## Page text
◇ ◇ ◇ ◇ ◇
Adani Wilmar's brand, Fortune, is an edible oils and foods brand. Between 2014 and 2017, the company launched other packaged products, such as rice, soya chunks, and flour, under the same brand name. Between 2019 and 2020, the company entered the personal care market under the brand Alife. During the same period, AWL also ventured into the ready-to-cook (RTC) products market. As of 2021, the company held an 18.3% market share in the branded edible oil market in India. It is India's largest processor of palm oil.

Adani Wilmar opened its three-day initial public offering (IPO) on 27 January 2022, and the issue closed on 31 January 2022. The listing took place on 8 February 2022.

In December 2024, Adani Enterprises announced that it would exit the Adani Wilmar joint venture by selling its 44% stake to public shareholders and Wilmar International. Adani Enterprises exited the company in November 2025 after the completion of the stake sale.
◇ ◇ ◇ ◇ ◇
## Source information

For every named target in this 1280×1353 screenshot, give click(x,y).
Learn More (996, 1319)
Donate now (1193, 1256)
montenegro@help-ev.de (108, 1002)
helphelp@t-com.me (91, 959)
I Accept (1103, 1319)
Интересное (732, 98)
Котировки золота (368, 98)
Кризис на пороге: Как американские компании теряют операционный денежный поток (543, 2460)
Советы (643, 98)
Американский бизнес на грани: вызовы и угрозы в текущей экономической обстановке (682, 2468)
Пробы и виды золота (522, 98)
◇ ◇ ◇ ◇ ◇
## Work instructions
(a) Answer these questions from the text on Adani Wilmar.
(i) Under what brand did the company enter the personal care market?
(ii) On what date did the initial public offering open?
(iii) How large a stake did Adani Enterprises sell?
(b) Please update the part of the text on Adani Wilmar starting with "In December 2024, Adani" and going on through "the stake sale.", replacing "announced" with "declared".
The records come from another source.

## Replies
(a)
(i) Alife
(ii) 27 January 2022
(iii) 44%

(b)
In December 2024, Adani Enterprises declared that it would exit the Adani Wilmar joint venture by selling its 44% stake to public shareholders and Wilmar International. Adani Enterprises exited the company in November 2025 after the completion of the stake sale.